Она вдруг поднялась, раза два прошлась по комнате, затем снова вернулась к дочери, которая сидела на кровати не шевелясь, и снова села возле нее.
Она, казалось, была спокойнее.
– Между тем, – снова начала она, – кем бы я ни была, я все-таки сделала для тебя, для того чтобы спасти тебя, вырвать тебя из той грязи, в которой я живу, даже не дать тебе возможности знать о ней, все, что только можно сделать в человеческих силах. Я любила тебя, Ирена, всеми силами моей души. Для тебя я пожертвовала своей жизнью, для тебя я приготовляла с безумной яростью и неутомимым терпением огромное состояние, которым владею теперь. Я твердо уповала, что золото не выдаст меня и когда-нибудь упрочит твое счастье. Еще несколько времени – и я бы вся принадлежала тебе, мы бы уехали далеко, далеко… где бы никто не знал, кто я такая, и где бы я тебе купила, если бы захотела, того человека, которого бы ты полюбила…
Ее взгляд становился все нежнее, голос все ласковее.
– Я была тебе доброй матерью, насколько моя жизнь это позволяла… и ты меня любила…
– Мама! – прошептала Ирена, протягивая ей руку.
Анжелика Сигизмундовна схватила эту руку, прижалась к ней своими губами и стала покрывать ее поцелуями с какой-то яростной нежностью.
Затем она подняла свою прекрасную голову и, пожимая руку Ирены, которую она уже не выпускала из своих рук, прибавила:
– До тех пор, пока ты думала… что этот человек в согласии со мной, что он именно тот, кого я выбрала тебе в супруги, я понимаю твое молчание… Но когда ты с ним уехала, возможно ли, Ирена, чтобы ты не думала о моем отчаянии? Я могла счесть тебя умершей… Хоть бы из жалости ко мне написала несколько строк, что ты жива.
– Но я писала тебе несколько раз! – поспешно прервала ее удивленная Ирена.
– Я не получала ни одного письма…
– Это невозможно!
– Кто отправлял эти письма на почту?
– Он брал это на себя! – отвечала Ирена, внезапно смущаясь.

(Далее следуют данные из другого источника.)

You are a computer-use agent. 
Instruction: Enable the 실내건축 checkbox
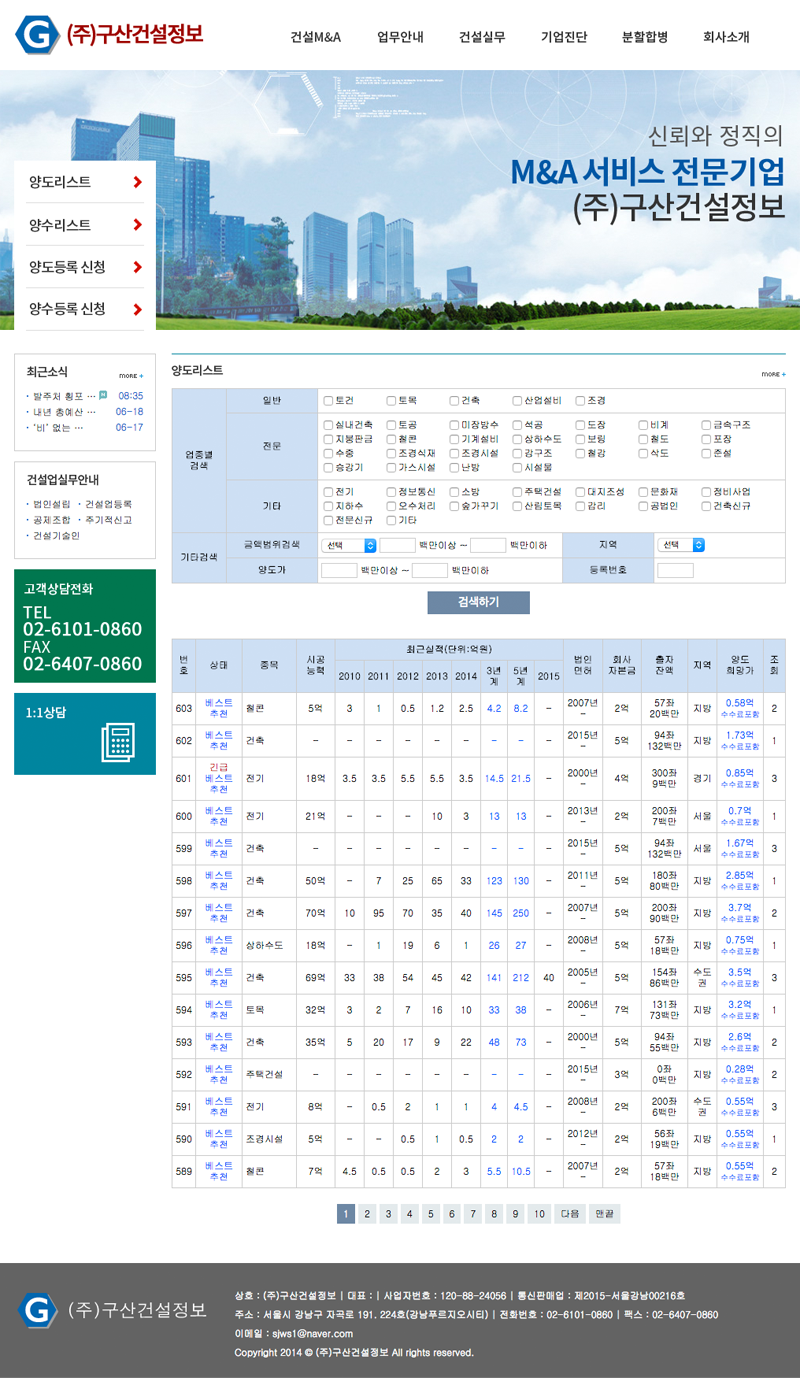(328, 425)
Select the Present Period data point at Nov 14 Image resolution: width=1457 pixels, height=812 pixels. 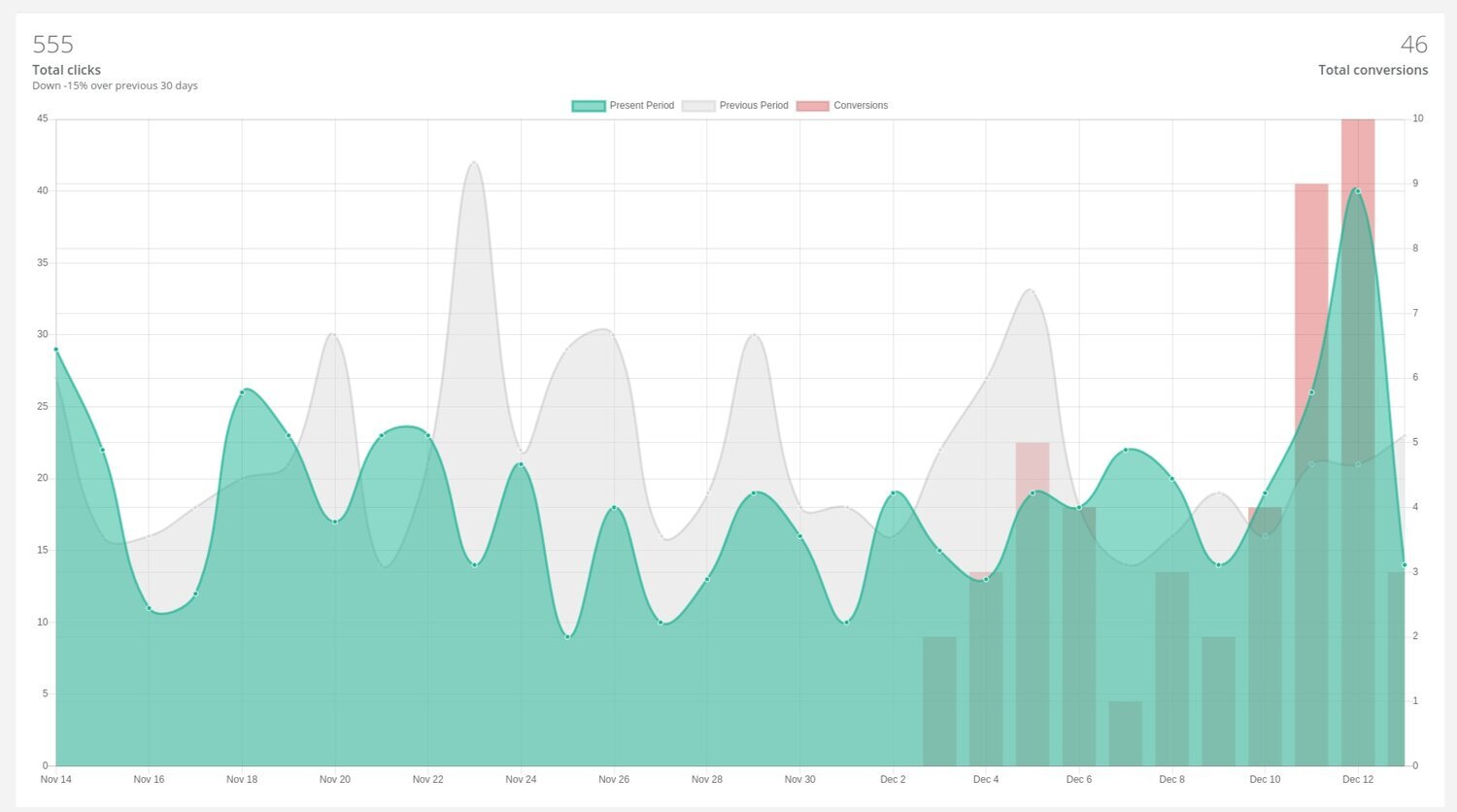click(x=56, y=349)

– В таком случае я понимаю, – сказала Анжель, едва сдерживая злобу. – Он их прятал или бросал в огонь! Но тебя должно было удивлять мое молчание… молчание твоей матери.

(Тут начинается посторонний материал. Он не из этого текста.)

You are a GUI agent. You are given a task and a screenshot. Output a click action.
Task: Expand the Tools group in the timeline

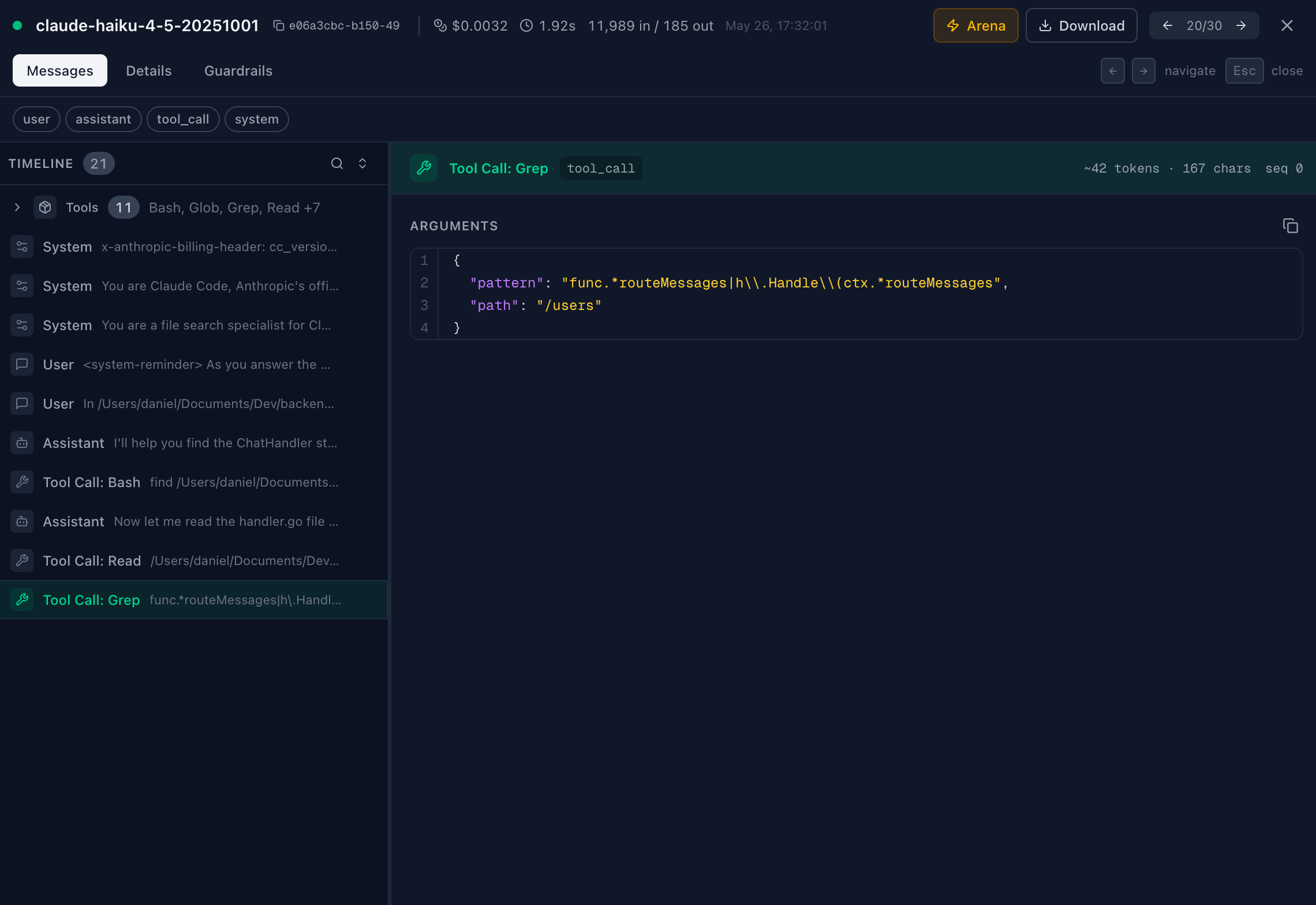point(17,207)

– Я думала, что ты очень на меня сердишься.
– Ага, да… это он так объяснил тебе.
Ирена не отвечала…
– И ты думала, что он на тебе женится? – снова заговорила Анжелика Сигизмундовна.

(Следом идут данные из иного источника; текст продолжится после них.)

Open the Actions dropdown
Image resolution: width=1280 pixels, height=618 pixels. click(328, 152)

– Да, я это думала… мне даже казалось первое время, что мы обвенчаны…
Лицо Ирены приняло выражение, красноречиво говорившее, что она о чем-то старается вспомнить.
Ей, видимо, не удалось, она сделала досадливое движение.
– Но больше я этого не думаю…
– С каких пор?
– С того дня, как он объяснил мне закон того общества, к которому он принадлежит, просил не требовать от него невозможного, принести эту жертву за его любовь… а теперь…
– Когда ты узнала, кто твоя мать!
– Я больше не имею надежды!
– Ты, стало быть, ее имела? – произнесла Анжель.
– Это было безумием, я знаю…
– Бедное дитя! Ты его не знала… Ты не знаешь людей… мужчин… Теперь моя очередь говорить.
Анжелика Сигизмундовна начала после нескольких минут размышления.
– Бедное дитя, ты жертва, а не виноватая. Впрочем, если бы даже ты и была виновата, то не мне упрекать тебя в этом… Не мне упрекать мою дочь в том, что у нее есть любовник.
Она разразилась нервным смехом.
– Мама, не смейся так! – проговорила Ирена. – Мне это тяжело слышать.
– Да, ты права… Впрочем, это не то, что я хотела тебе сказать. Я также не имею намерения извиняться, защищаться или оправдываться в твоих глазах. Только верь мне, Рена, у меня тоже была невинная молодость, чистое сердце, подобное твоему, честные мечты. Я не родилась такою, какою меня сделала жизнь, и если бы в известный момент я встретила на пути своем сердечного, благородного человека, то не была бы теперь… кокоткой…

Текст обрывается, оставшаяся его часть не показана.